BağKur'un tescil mağdurları var. Stajyerlerin ve çırakların sorunu var. Sizin sorunlarınızı biliyorum. TBMM'de gerekli girişimlerde bulunacaksınız. AK Parti iktidarı ve onun başında olan Erdoğan hep esnafları ve BağKur'luları üçüncü sınıf vatandaş olarak gördü. Bütün esnafın sorununu çözeceğiz. Onları birinci sınıf vatandaş kabul edecek, çözüm üreteceğiz. Az kaldı, geliyor, gelmekte olan.

Cumhuriyetin 100. yılında 100 bin öğretmen ataması yapacağız. Cezaevlerinin dolu olduğunu biliyorum. İnsan hakkı ihlallerini biliyorum. Hepsini biliyorum. Hiçbir endişe duymayın. Bu ülkeye huzuru mutlaka getireceğiz.

100 bin öğretmeni yapacağız, arkası gelecek bunun. Köy okullarına da öğretmenler atayacağız. Her mahalleye kreşler açacağız. Binlerce öğretmen gönül yapacak orada da. Öğretmenlik mesleğini toplumun saygın mesleği haline getireceğiz. Öğretmenlik Meslek Kanunu çıkaracağız, ayrı yasaları olacak.

'UYUŞTURUCU OLİGARKLARIYLA, MAFYALARLA DA MÜCADELE EDECEĞİZ'

Merkez Bankası'nın arka kapısından 128 milyar dolar hiç edilmişti. Herkes unutursa Bay Kemal unutmaz bunu. Devlet hazinesinden alınan 418 milyar doları alacağım, herkese vereceğim.

Uyuşturucu oligarklarıyla, mafyalarla da mücadele edeceğiz. Arada tehditleri geliyor. Gelsin, tehdit etmezseniz namertsiniz, geri atmayacağız.

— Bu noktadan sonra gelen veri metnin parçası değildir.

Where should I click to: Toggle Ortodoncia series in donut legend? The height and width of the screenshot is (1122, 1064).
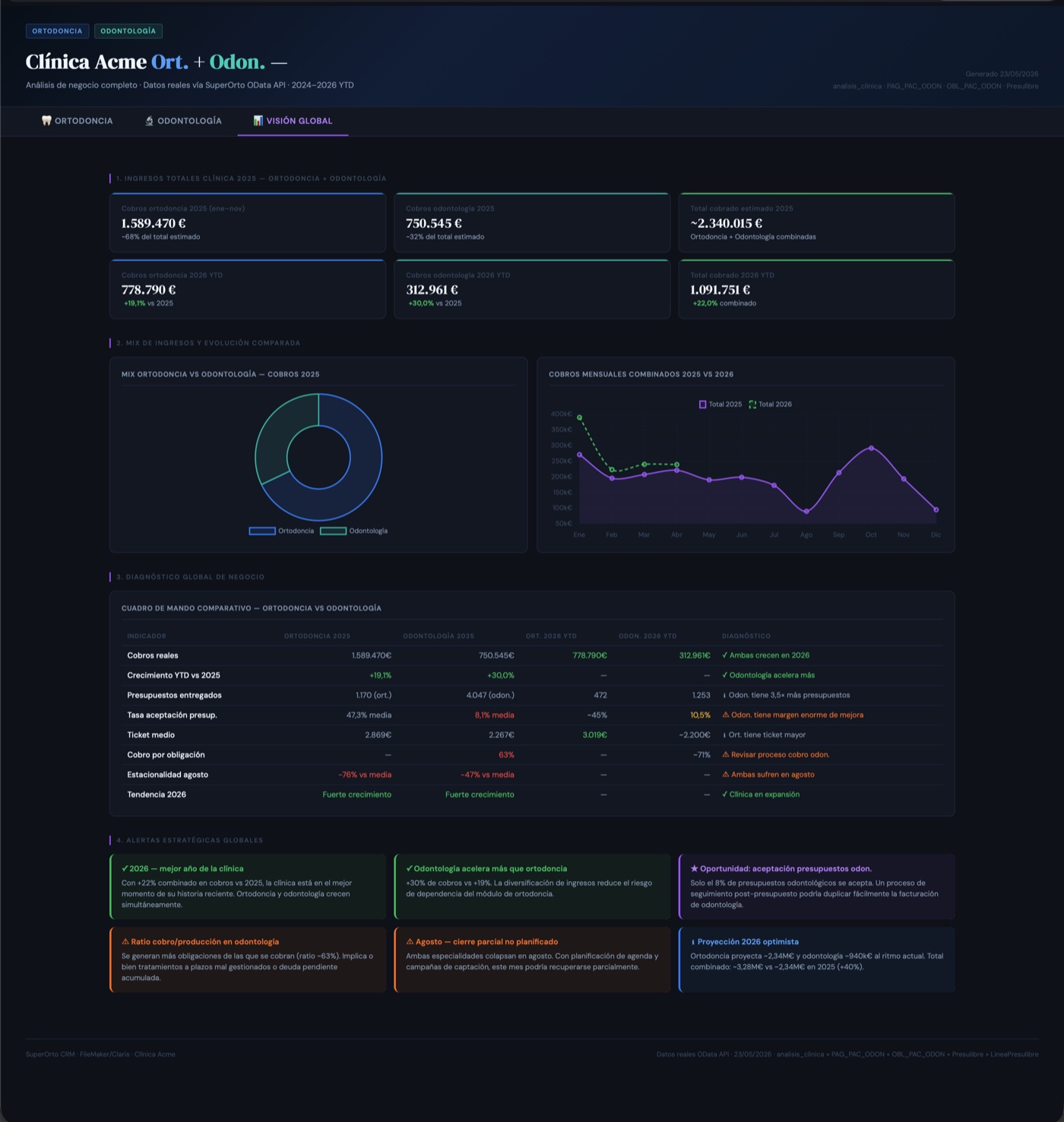(281, 531)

Kuvâ-yi Milliyeciyiz biz.

Üniversitelere önem vereceğiz, bilimsel ve mali özerklikleri, yönetimsel özerkliği olacak. Bilgelik devletin ruhudur. Devlet, adalet ve ahlak üzerine inşa edilir. Bilge insanı korumak zorundayız. Bilgenin korunmadığı hiçbir inanç yoktur. Bilge topluma yön gösteren kişidir.

BOĞAZİÇİLİLERE SESLENDİ: 4-5 AY DAHA SABREDİN

Boğaziçi Üniversitesi'nde Bilgisayar Mühendisliği Bölümü'nde Cem Ersoy'u görevden aldılar, 31 yıldır bilgisayar mühendisi kendisi. 290 bilimsel eseri var bu kişinin. 35 yarışma projesini başarıyla yürütmüş. Dünyanın 2022 yılında en etkili bilim insanları listesine giren bir kişi. Bu kişiyi görevden aldılar.

Vicdanı olan, AK Parti'ye MHP'ye oy vermek isteyen vatandaşlarıma sesleniyorum. Bu kişi Türkiye'nin adını dünyaya duyurmuşsa, yazdığı makalelere 11 binin üzerinde atıf yapılmışsa, bu insanın görevine neden son verirsiniz? Akıl ve mantıkla bağdaşır yönü yok. 4-5 ay daha sabredeceksiniz. Ondan sonra her şey düzelecek.

Onlar doğalgaz lobilerine, kömür lobilerine teslim oldular. Biz lobiler için değil vatandaş için çalışacağız. İktidarımızda tüm sulama birlikleri belediyelerimizle birlikte çalışacak.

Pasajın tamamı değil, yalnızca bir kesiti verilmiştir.